It depends on what information you want. The CI describes the population you sampled from, the standard deviation can describe both the sample and the population (if we take the sample standard deviation $s$ to be a good estimator $\hat\sigma$ of the true population value $\sigma$).
Looking at your question, you seem to be bumping into one of those times when casual vocabulary and statistical vocabulary trample on each other's toes. What you call "specific study population" is your sample and the "total population" is simply population.
With that terminological note, using confidence interval to describe your sample isn't appropriate because the sample is finite and "complete" and you use descriptive statistics (standard deviation,etc.) on completely sampled groups. Inferential statistics such as the CI should only be used make statements about the "incomplete", i.e. the population form which you drew your sample. In this sense, the CI doesn't describe your sample at all, but rather the population you drew your sample from. (Somewhat more precisely, but still simplifying a bit, the CI is an interval computed from the sample using a procedure that, in at least 95% of random samples from any population, will include the population's mean. [Thanks @whuber!] But make sure to look at the comments below for some "fine print" and discussion on the definition of the CI.) You correctly got at this intuition in your question, even if you stumbled a bit on the vocabulary.

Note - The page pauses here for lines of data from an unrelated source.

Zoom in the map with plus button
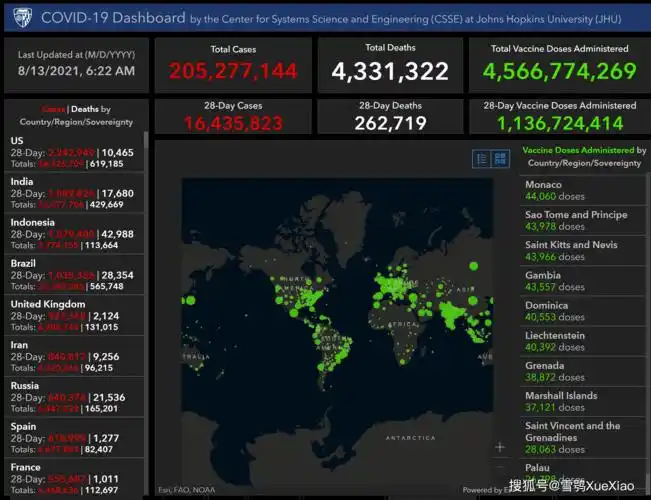This screenshot has width=651, height=500. 500,447
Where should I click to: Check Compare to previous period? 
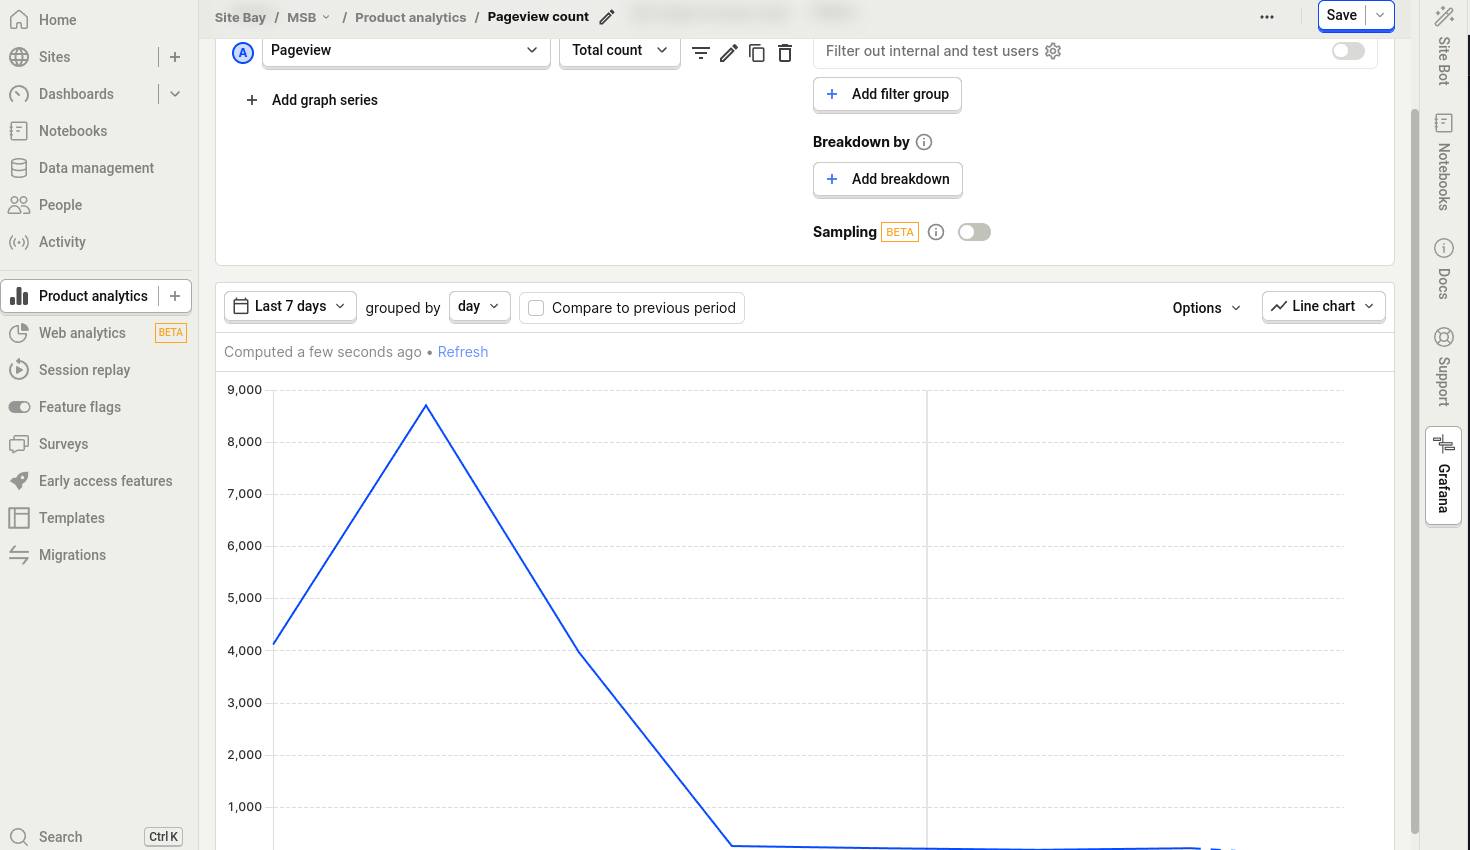(x=537, y=308)
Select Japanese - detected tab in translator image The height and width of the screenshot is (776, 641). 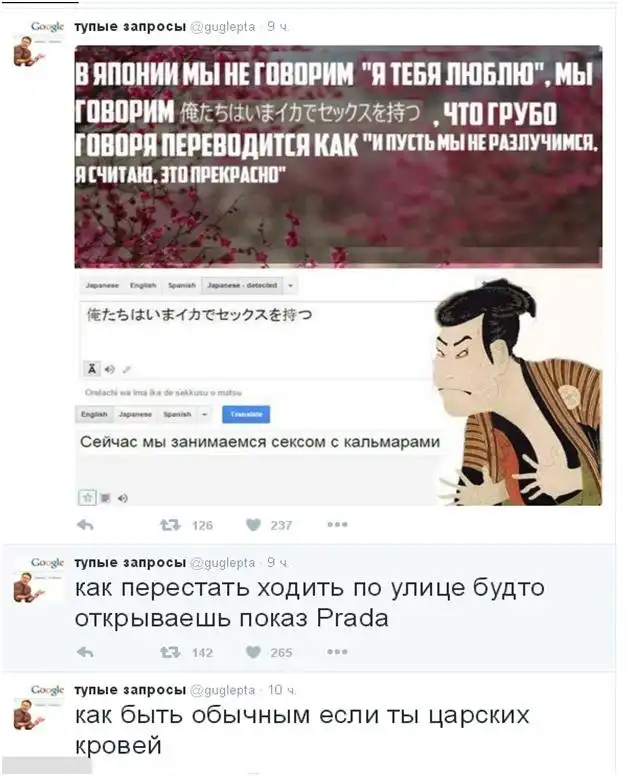[242, 286]
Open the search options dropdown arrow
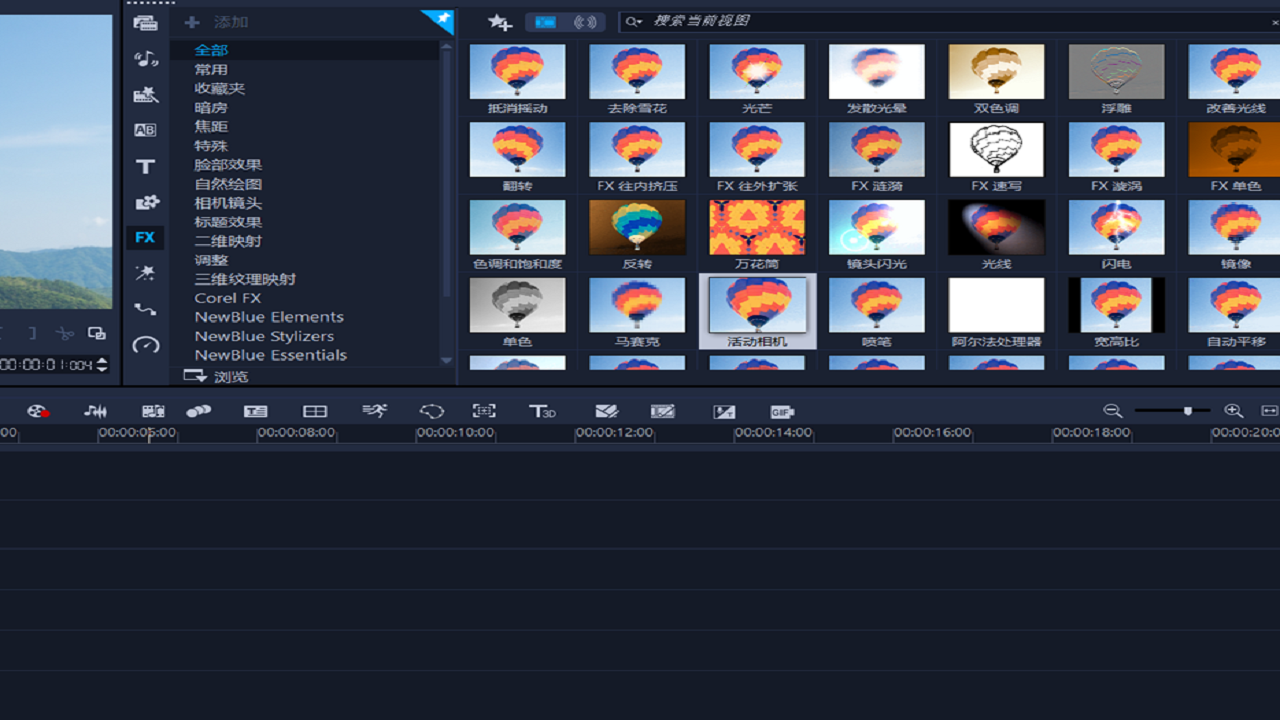 (x=634, y=21)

In terms of practical advice, it really depends on what you want to do. If you just want to claim that your sample was well-balanced / representative / whatever, use descriptive statistics on your sample. If you want to make inferences about certain parameters in the broader population, use inferential statistics.
Bottom line: it depends on whether you want to describe your sample or use your sample to make statements about the general population.